§ **Dataset records**
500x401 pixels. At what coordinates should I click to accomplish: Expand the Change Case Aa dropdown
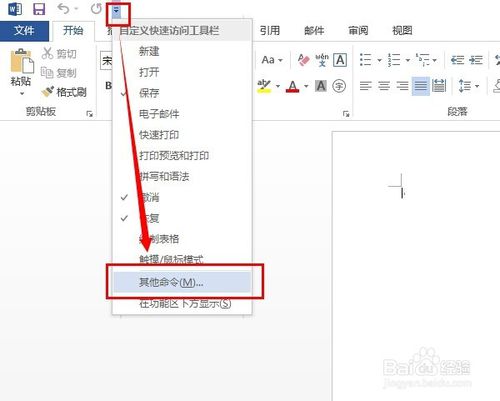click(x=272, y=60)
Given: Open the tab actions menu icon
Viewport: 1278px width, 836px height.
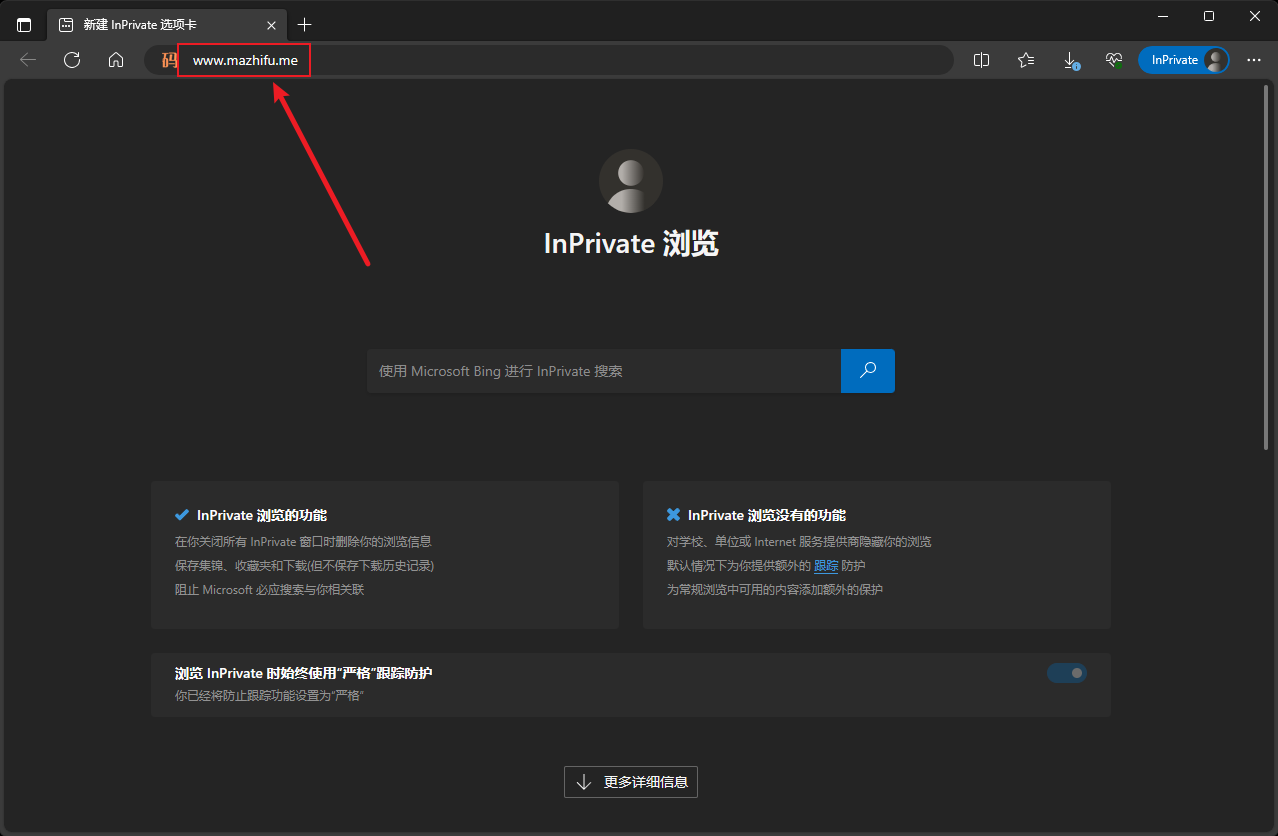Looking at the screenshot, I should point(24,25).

---

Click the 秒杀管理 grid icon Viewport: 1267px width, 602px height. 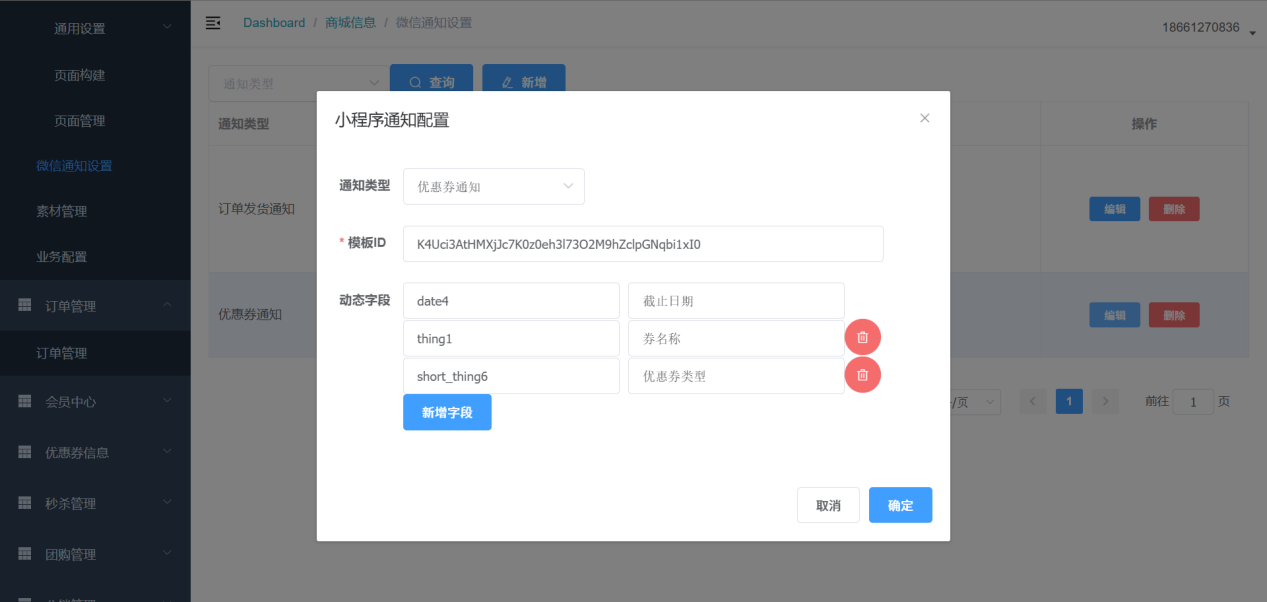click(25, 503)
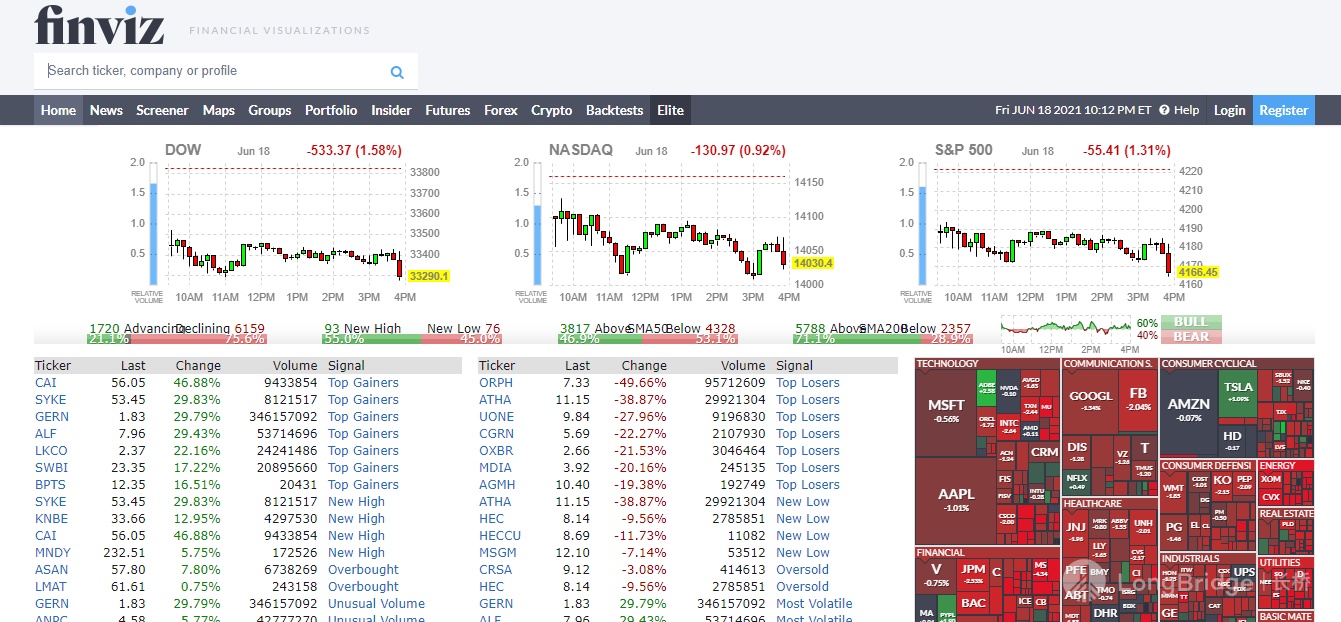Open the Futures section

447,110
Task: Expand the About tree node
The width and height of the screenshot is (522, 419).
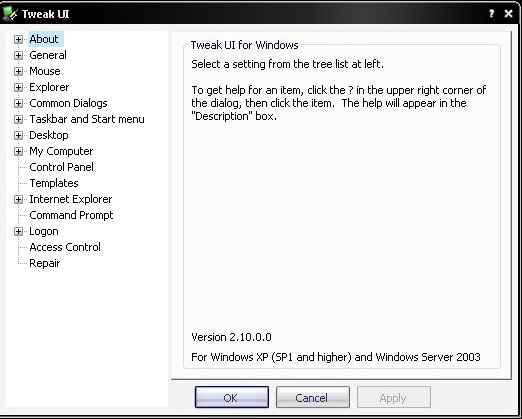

==

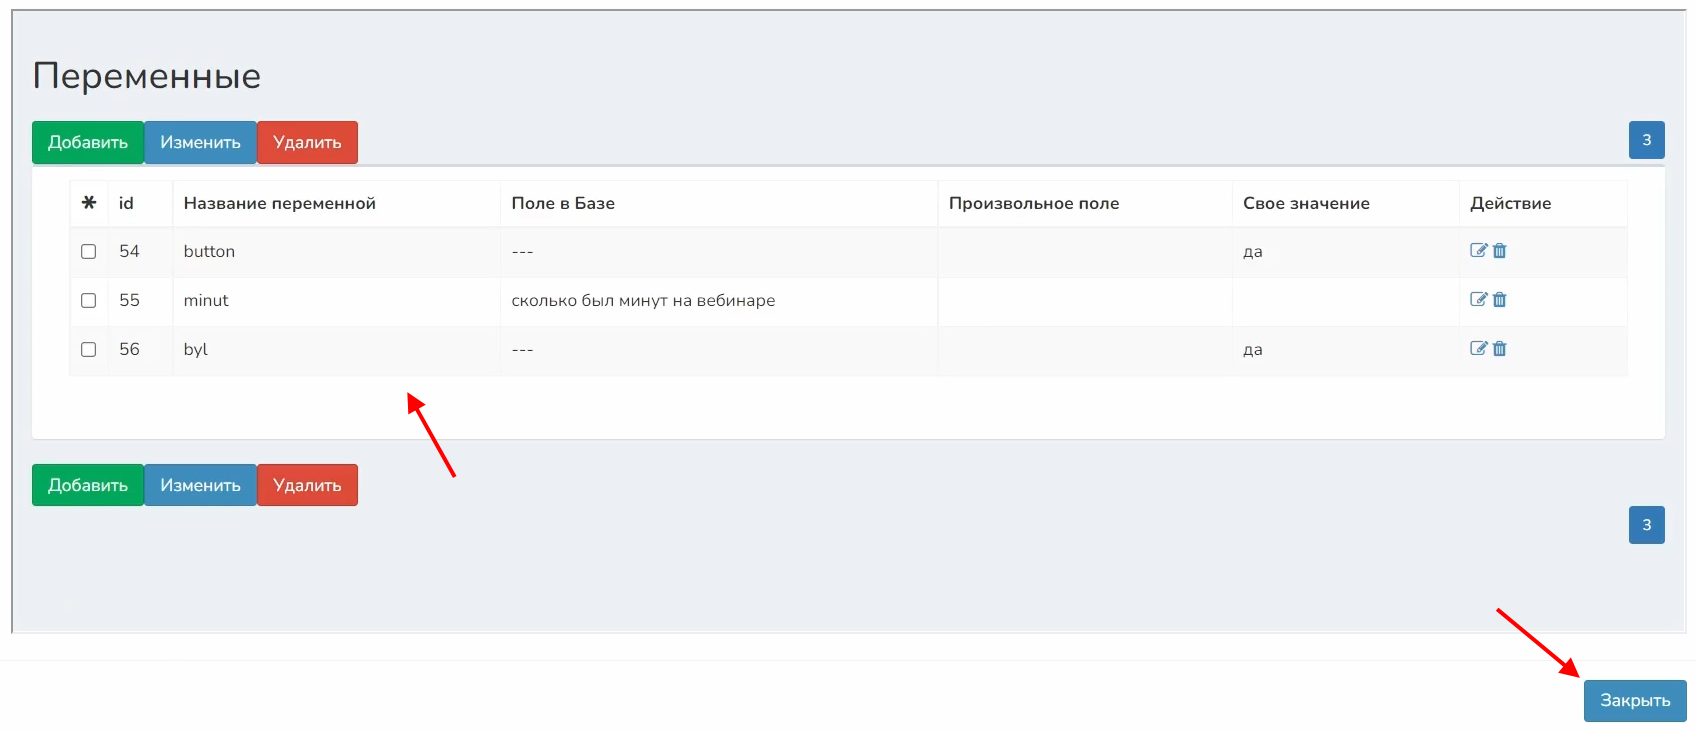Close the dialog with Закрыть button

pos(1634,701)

§ **Problem statement**
Rewrite the lines from the one containing "Task: Expand the About tree node" through the one containing "The width and", inclusive, changing "About" to "Help" and leaving everything else as is.

§ **Exercise output**
Task: Expand the Help tree node
The width and height of the screenshot is (522, 419).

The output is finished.